D. Chander-Week Six-Consequences of Globalization

I decided to analyze the film “Life & Debt” which talks about the decline of the economy in Jamaica and the sad economic state it was left in. The film appears to be dated, so I don’t know that all of the information is up to date, just a disclaimer. Globalization has some negative effects. The main problem is that globalization seems like the big picture for Jamaicans but really it undermines the local economy. For example, in the film it talks about how if you visit a resort, you’d really be eating food imported from a warehouse in Miami, that you wouldn’t be enjoying locally grown and traditional Jamaican food.

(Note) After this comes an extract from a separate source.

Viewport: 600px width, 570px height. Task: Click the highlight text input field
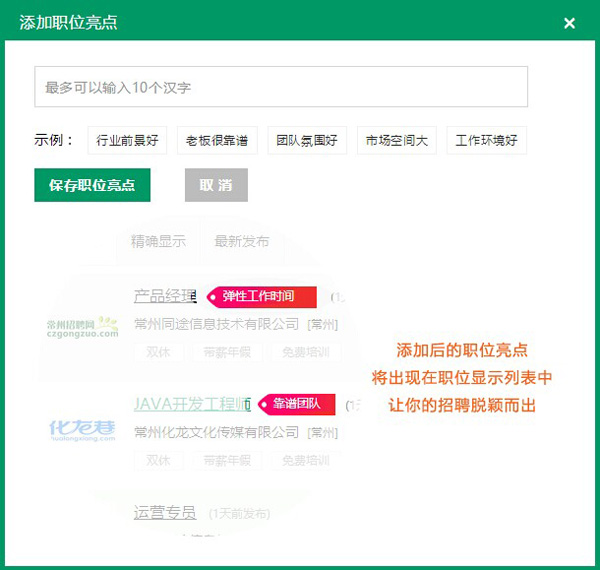click(x=281, y=87)
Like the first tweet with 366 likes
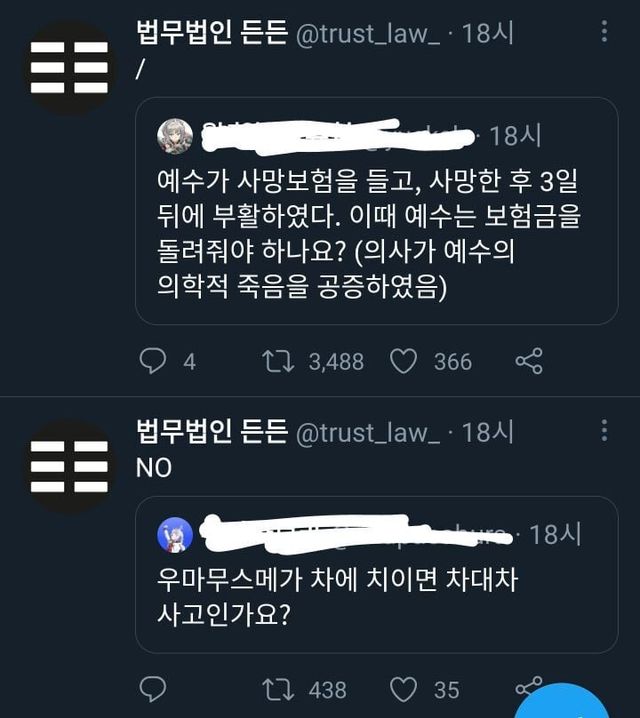 403,360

The narrator mentions that if you fly in to Jamaica, you most likely will be flying to Montego Bay, rather than Kingston. Kingston is an unglamorous working class part of Jamaica, something they try to hide from visitors. While Montego Bay, paints the facade that it’s a beautiful island, with happy people, crystal clear oceans, and a stable economy. This reminded me of a cruise that I went on, a few years ago. There was a stop in Haiti. I remember a small segment of the island being roped off, and my dad telling me that this wasn’t what Haiti was really like. It was a private island off of Haiti, called Labadee, which is essentially a port for cruise ships so tourists don’t have to see the poverty in Port Au Prince and other parts of Haiti. The narrator also points out that along a tour, the bus speeds past a latrine, that is converted into a school for children. It’s like an ignorance is bliss kind of mentality, people see it and they don’t want to believe that while they’re enjoying their vacation, tanning on a white sand beach, children are getting an education in what used to a public toilet, crawling with disease.

The tour bus driver beams as she points out a McDonald’s and a Baskin Robbins.That is an example of globalization, big companies moving in, and undermining the economy of local food joints. Jamaica struggles to keep up. They lost their dairy industry because it was cheaper and more feasible to import powdered milk.  Banana farmers took a big hit as well, because the big corporations like Dole are able to get bananas for lower cost elsewhere. This is all a result of globalization. Another problem with Jamaica is that they rely heavily on imports and when the price of the imports go up, the country is left struggling. . The effects of globalization on the environment can be seen in the fact that the documentary hints that the sewage, and water used for plumbing in these resorts, is released back into the ocean. They don’t have proper treatment facilities so they release sewage into the ocean, polluting it and the life in it, and ironically we are traveling to countries like Jamaica for their beautiful oceans and beaches. That was devastating for me to watch. It’s not something I’ve ever thought of, but it really opened up my eyes.

What are some thoughts on the positive effects of globalization?

2 thoughts on “D. Chander-Week Six-Consequences of Globalization

  1. As most processes, globalization has its positive and negative implications as well. The author points out how globalization has facilitated the establishment of transnational companies like McDonald’s. In addition, the author of the post goes further to outline the effects that these transnational organizations have on the local companies and economy. These effects include the weakening the local economy and making local manufacturers and farmers unable to compete or driving them out of business altogether. As well as, domestic dependence on foreign products rather than domestically manufactured goods. Moreover, globalization unchecked in developing countries seem to create an illusion of development which does not exist. May be as an attempt to flee the real state of the country, the profit maximizing international companies set up systems which are not sustainable. As seen in lecture 6.3. and in relation to what the author points out as improper usage of waste which leads to the contamination of the environment including the ocean and seas. This results in environmental insecurities and habitat destruction, which affects the entire nation and the planet as a whole. Great points by the author of the post on the negative impacts of globalization.

  2. Very insightful post. I like that you used the Caribbean as the focal point of this post, because I believe it’s one of the parts of the world most exploited for its beauty, yet the most displaced due to its massive income gaps. Mostly though, poverty is rampant, while the tourism revenue flows in and stands to serve mainly only the capitalistic efforts that bring the tourism to these countries in the first place. It’s countries like these that need infrastructure, economic growth, and opportunity the most, but are the least likely to get it. Many of these countries have difficulty keeping up with the rapidly changing global economic landscape, and local/niche industries (like the bananas and dairy farming) are very quickly bought out. Unfortunately though, when this happens in countries like Jamaica, India, Philippines, etc; there aren’t many other industries to absorb the economic shock. I really liked that you focused on these things on your post and pointed to the juxtaposition of the tourism and poverty.